Ähnliches gilt für die Frage, ob die betreffenden Objekte einen Manager haben oder innerhalb eines bestimmten Zeitraums erstellt, geändert oder gelöscht wurden.

Reports zu GPOs

Als nützlich erweist sich das Reporting zu GPOs. Ihnen ist eine eigene Registerkarte gewidmet, wo man aber primär erfahren kann, wann Gruppen­richtlinien­objekte erstellt, geändert oder gelöscht wurden.
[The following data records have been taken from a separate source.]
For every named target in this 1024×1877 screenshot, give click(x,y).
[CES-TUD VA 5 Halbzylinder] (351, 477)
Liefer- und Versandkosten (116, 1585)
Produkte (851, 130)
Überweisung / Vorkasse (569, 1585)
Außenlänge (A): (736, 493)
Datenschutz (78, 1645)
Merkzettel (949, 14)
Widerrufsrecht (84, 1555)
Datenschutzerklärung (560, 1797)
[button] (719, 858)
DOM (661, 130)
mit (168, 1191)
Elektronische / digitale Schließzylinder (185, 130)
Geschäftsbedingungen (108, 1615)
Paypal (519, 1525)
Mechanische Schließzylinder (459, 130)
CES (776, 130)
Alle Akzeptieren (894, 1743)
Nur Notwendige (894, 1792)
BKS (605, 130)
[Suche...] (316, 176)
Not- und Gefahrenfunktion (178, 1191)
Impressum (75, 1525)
Spannender sind die Auskünfte, die man in diesem Zusammen­hang im Tab für die OUs erhält. Hier kann man sich anzeigen lassen, ob sie mit GPOs verknüpft sind und diese auch gleich auflisten lassen.

Inventarisierung anhand einfacher Filter

Eine größere Zahl an vorgefertigten Reports dient einfach dazu, die AD-Objekte wie Benutzer oder Kontakte anhand von bestimmten Attributen wie Firma, Abteilung, Manager zu filtern. Hier könnte man natürlich einwenden, dass man diese Ergebnisse mit einem simplen PowerShell-Kommando ebenfalls bekommen kann. Das gilt etwa für das Anzeigen aller Sicherheitsgruppen, für das ein

Get-ADGroup -Filter "GroupCategory -eq 'Security'"

reicht.

Der Vorteil von AD Info besteht aber nicht nur darin, dass es Admins von PowerShell abschirmt, wenn sie damit nicht besonders vertraut sind. Vielmehr lässt sich der Output sehr einfach durch Auswählen der gewünschten Attribute anpassen, und die Darstellung auf einer grafischen Oberfläche ist zudem ansprechender als die Anzeige auf der Kommandozeile.

Einschränkungen der Free Edition

Die Ergebnisse jedes Reports lassen sich im CSV-Format exportieren und dann beispielsweise in Excel weiter auswerten. Hier bietet die kosten­pflichtige Standard Edition mehr Optionen, etwa durch die zusätzliche Unterstützung von HTML oder .xlsx als Ausgabe­format.

Weitere Alleinstellungs­merkmale der bezahl­pflichtigen Version finden sich auf der Download-Seite des Entwicklers. Dieser enthält der Free Edition jedoch kein Feature vor, das die Software zu einer Art Demo verkrüppeln würde. Das Tool kann ohne Registrierung heruntergeladen werden.